Autre marqueur fort de ce PLF : le Sénat a adopté la surtaxe qui cible les grandes entreprises. Une contribution exceptionnelle et « temporaire » qui devrait rapporter 8 milliards d’euros l’année prochaine puis 4 milliards en 2026. Les sénateurs centristes ont tenté, sans succès, de la supprimer pour la remplacer par une hausse de la TVA de deux points.

A l’Assemblée nationale, cet article avait été rejeté après l’adoption d’un amendement de la gauche, augmentant, contre l’avis du gouvernement, les taux de prélèvement. Le mesure du gouvernement prévoit une contribution exceptionnelle sur l’impôt sur les sociétés fixée à 20,6 % en 2025 et 10,3 % en 2026 pour les entreprises dont le chiffre d’affaires est compris entre 1 et 3 milliards. Pour les entreprises dont le chiffre d’affaires est supérieur à 3 milliards, le taux est de 41,2 % en 2025 et de 20,6 % en 2026.

  • Taxe exceptionnelle visant le géant français du fret maritime, CMA CGM

Le Sénat a voté en faveur de cette mesure voulue par le gouvernement, qui prévoit une « taxe exceptionnelle » sur les grandes entreprises de fret maritime dont le chiffre d’affaires est supérieur ou égal à 1 milliard d’euros. Seule la CMA CGM est concernée.

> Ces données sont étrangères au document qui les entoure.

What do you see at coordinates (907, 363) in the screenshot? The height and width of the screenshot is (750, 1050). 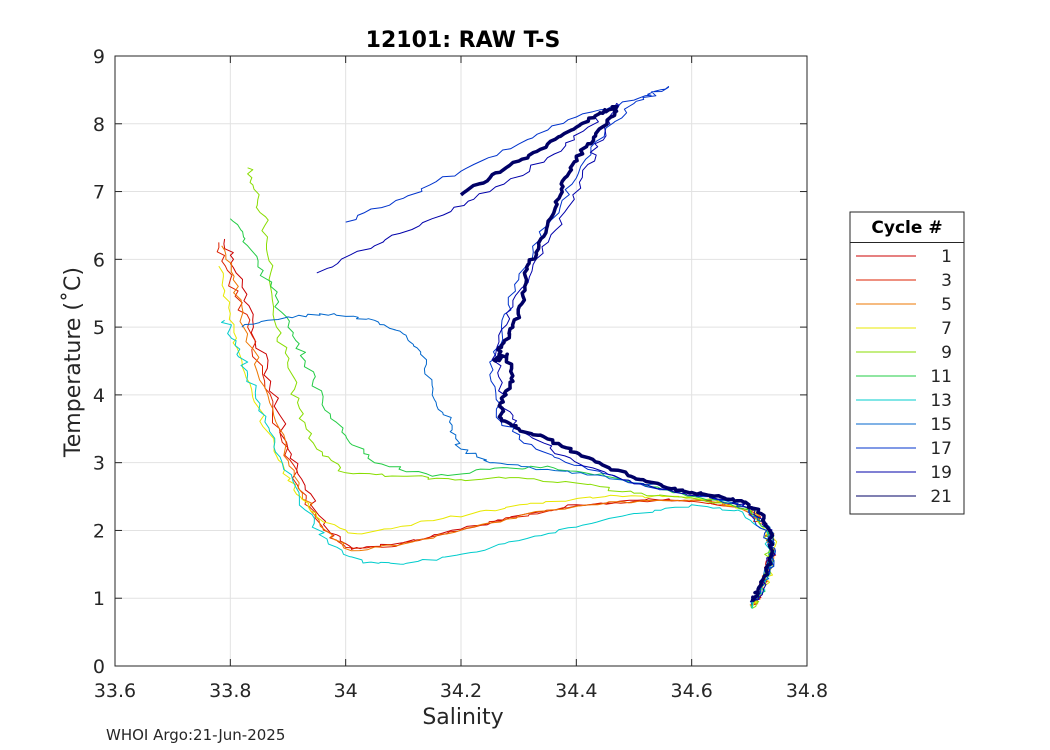 I see `legend-box` at bounding box center [907, 363].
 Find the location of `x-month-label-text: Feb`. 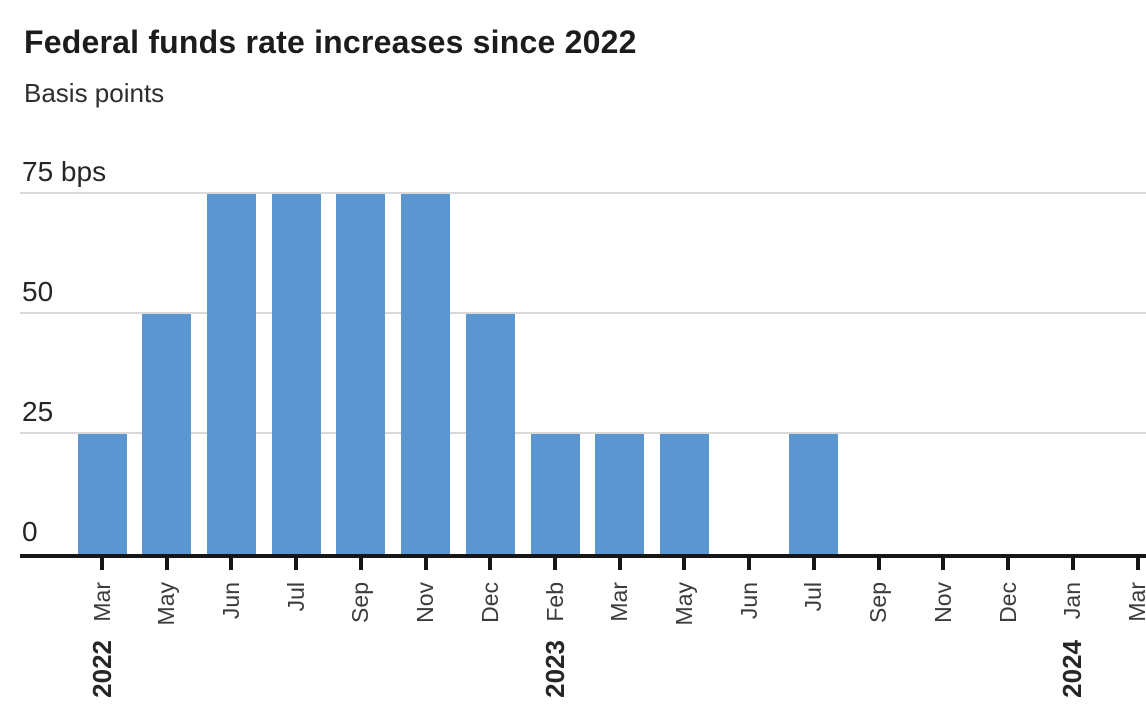

x-month-label-text: Feb is located at coordinates (554, 602).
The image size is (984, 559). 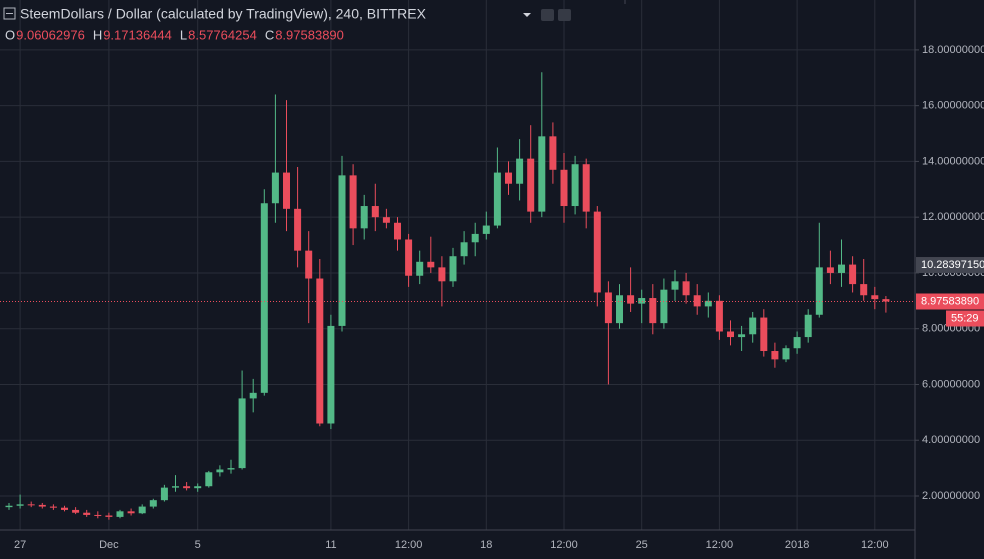 I want to click on marker-price-tag, so click(x=950, y=266).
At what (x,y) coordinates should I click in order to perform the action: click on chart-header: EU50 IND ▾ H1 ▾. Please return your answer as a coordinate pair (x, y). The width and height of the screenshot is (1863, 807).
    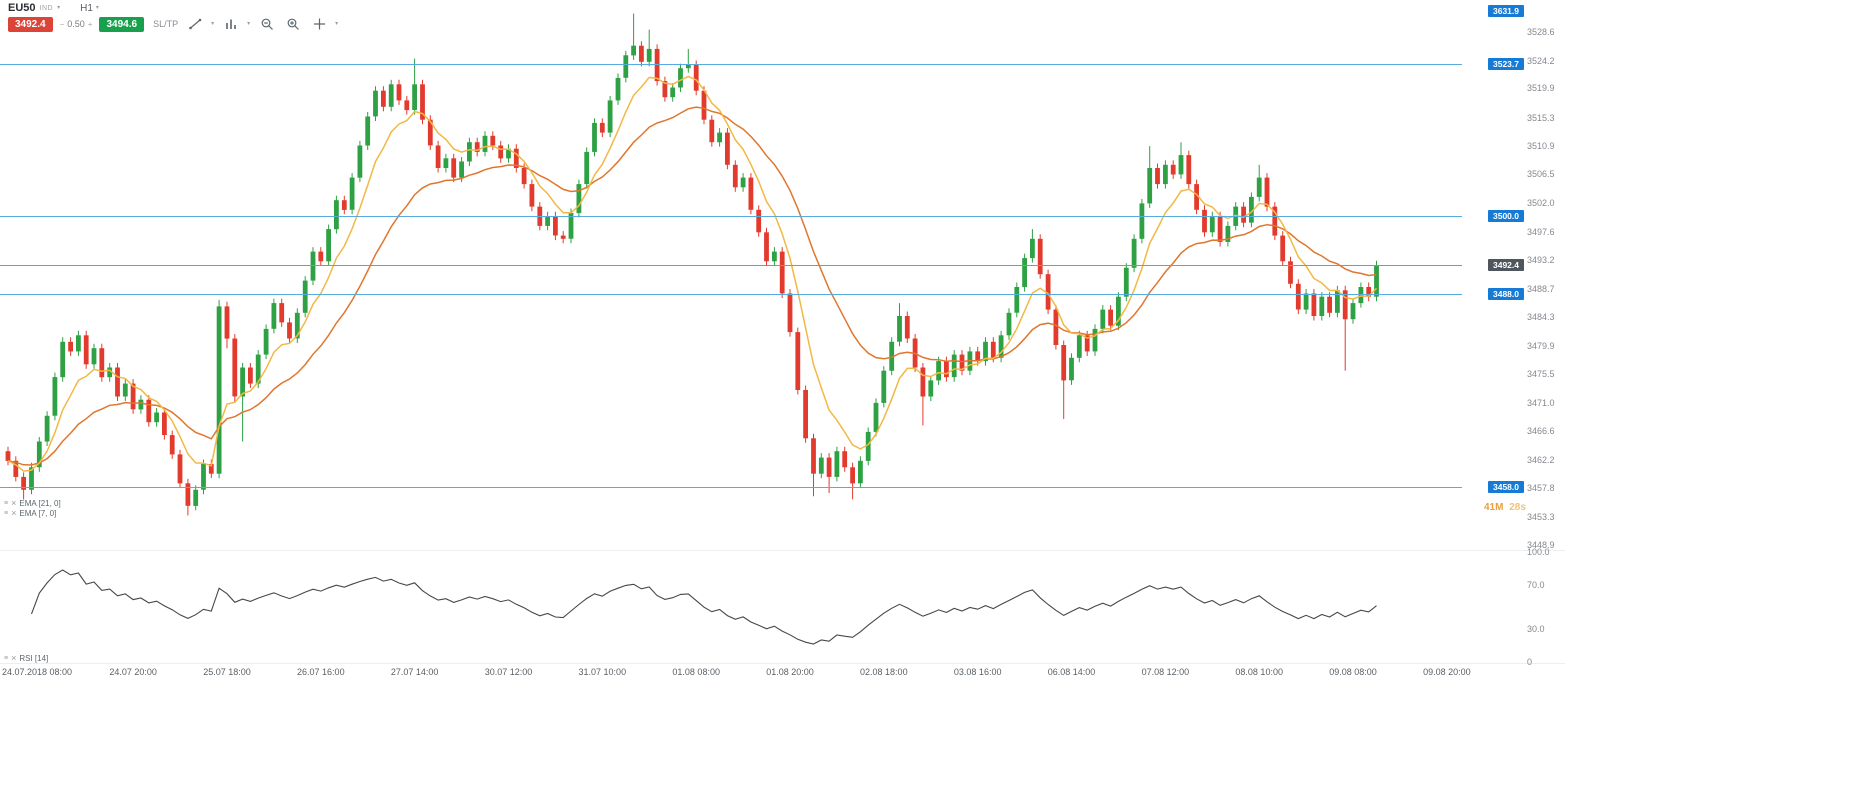
    Looking at the image, I should click on (54, 8).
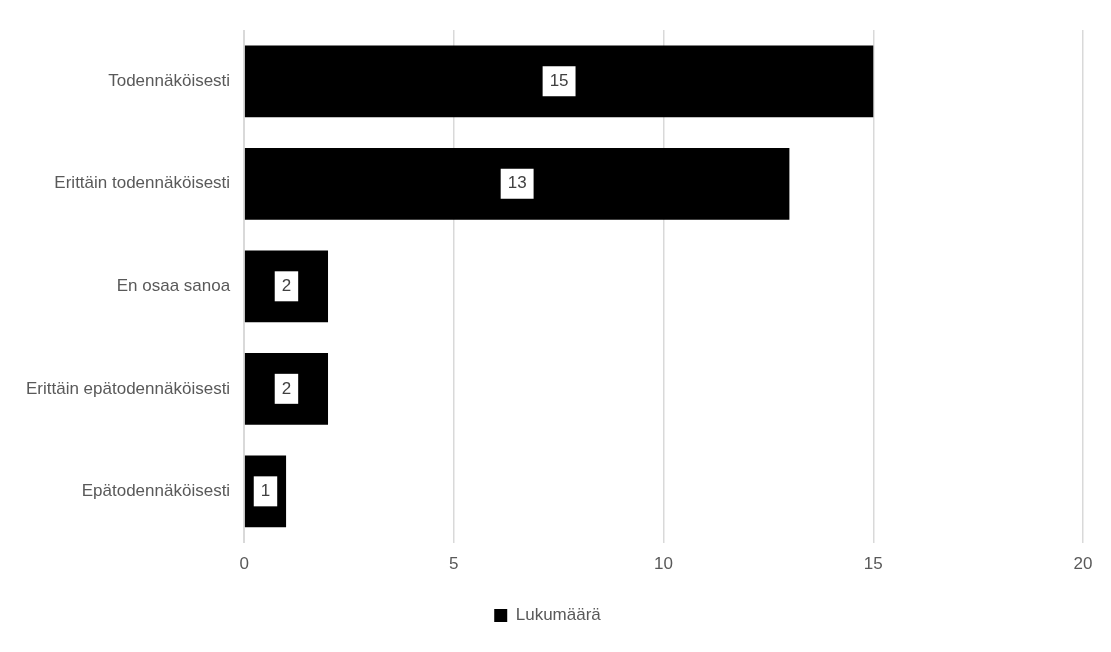 Image resolution: width=1111 pixels, height=652 pixels. What do you see at coordinates (558, 615) in the screenshot?
I see `legend-label: Lukumäärä` at bounding box center [558, 615].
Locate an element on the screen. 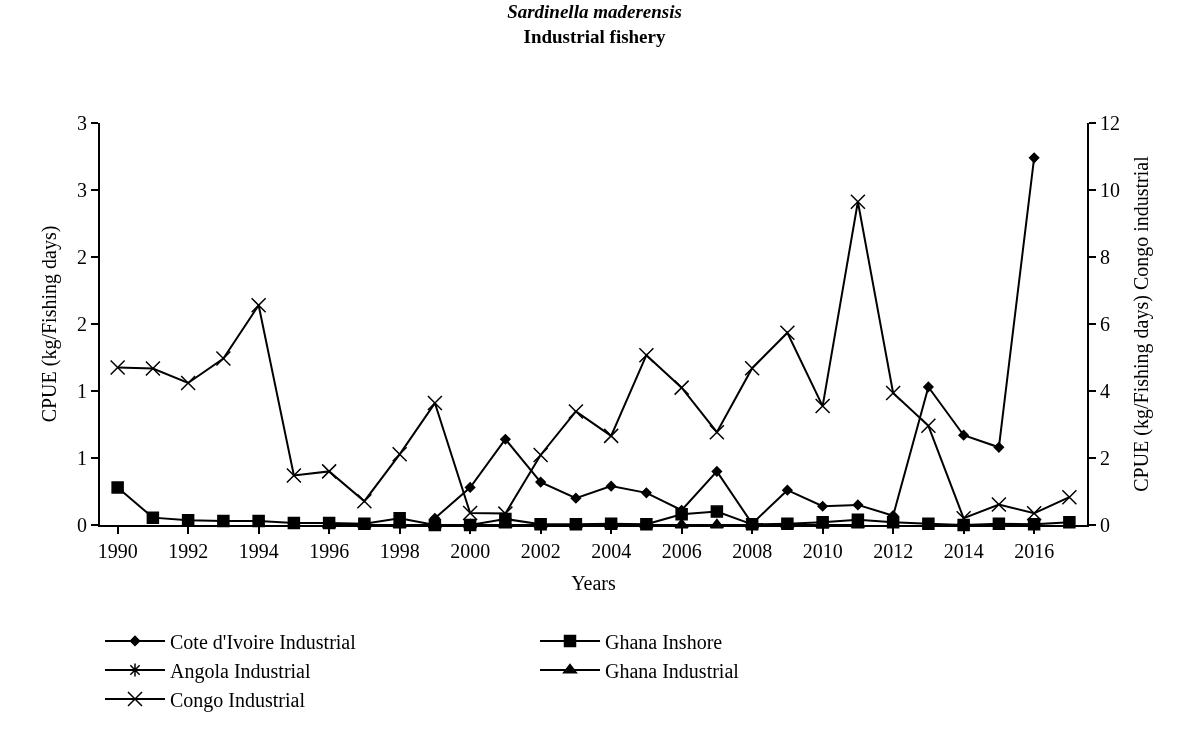 The width and height of the screenshot is (1189, 731). x-tick-label: 1998 is located at coordinates (400, 551).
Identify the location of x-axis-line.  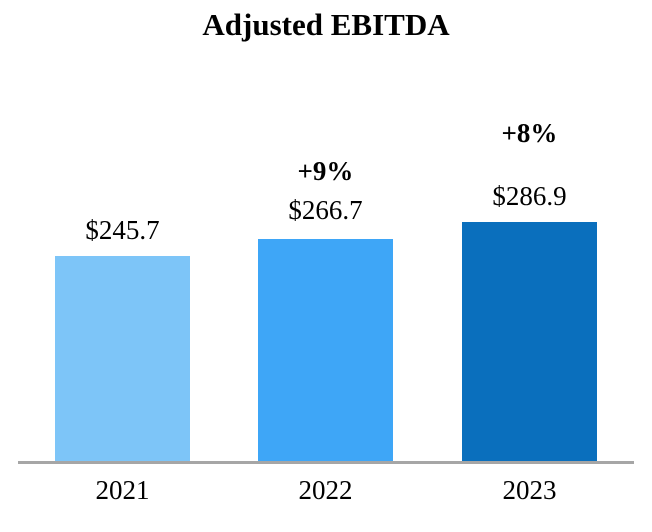
(326, 462).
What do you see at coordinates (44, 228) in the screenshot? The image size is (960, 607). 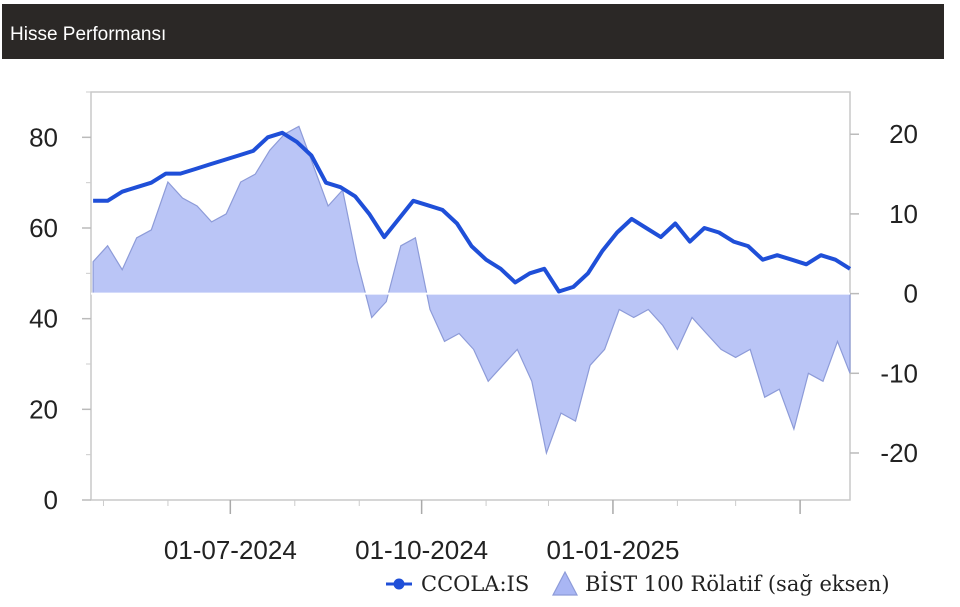 I see `left-tick-label: 60` at bounding box center [44, 228].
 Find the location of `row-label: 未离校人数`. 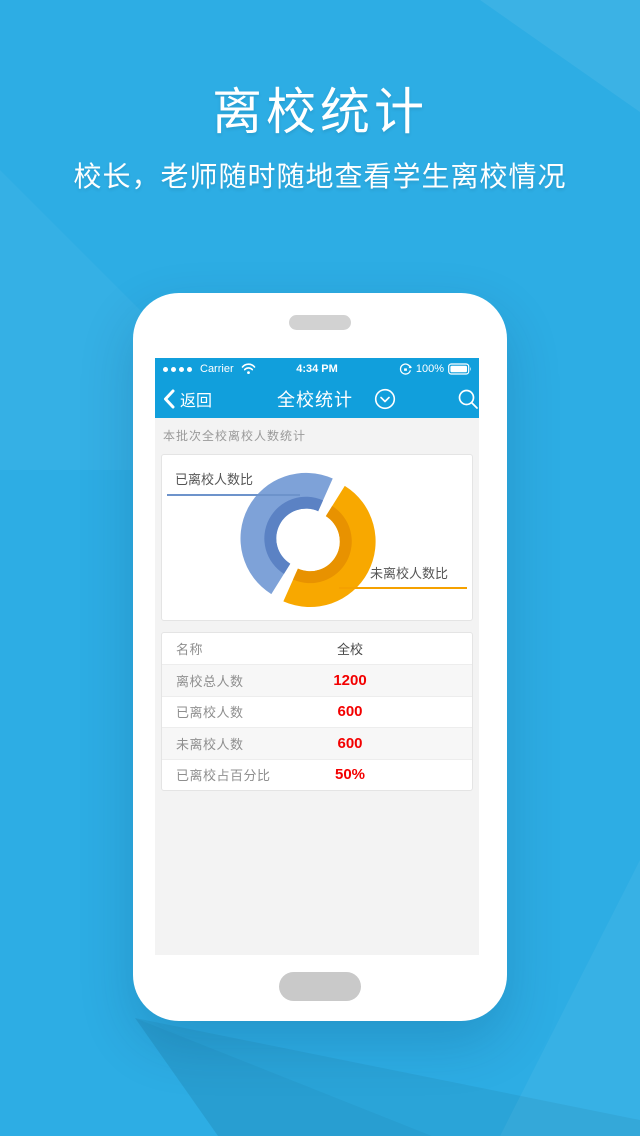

La taxe devrait rapporter 500 millions d’euros en 2025 et 300 millions en 2026

  • Suppression de la CVAE : le Sénat vote son report, l’opposition dénonce « un symbole » de la politique d’Emmanuel Macron

La majorité sénatoriale a adopté le report de 2027 à 2030 de la suppression de la CVAE, un impôt acquitté par les entreprises, qui bénéficiait aux collectivités. Mais les débats se sont vite transformés en bilan, pour ne pas dire procès, de la politique fiscale d’Emmanuel Macron, largement pointée du doigt par les oppositions. Elles l’accusent d’avoir creusé la dette en supprimant des impôts sans les financer.

  • Adoption du nouveau dispositif visant à réguler le prix de l’électricité, malgré les critiques de la gauche

Malgré plusieurs amendements de suppression en provenance de la gauche mais aussi de la droite, le Sénat a adopté l’article 4 du PLF, qui prévoit un nouveau dispositif visant à remplacer l’ARENH (l’accès régulé à l’électricité nucléaire historique) en 2026. Ses opposants dénoncent « une machine à gaz » et réclament un projet de loi spécifique.

  • La subvention française de 23,1 milliards d’euros au budget annuel de l’UE adoptée par le Sénat

Contrairement aux députés qui l’ont rejetée, les sénateurs ont adopté la subvention française au budget de l’Union européenne. Elle est finalement de 23,1 milliards d’euros. La France est le deuxième contributeur au budget de l’Union, derrière l’Allemagne.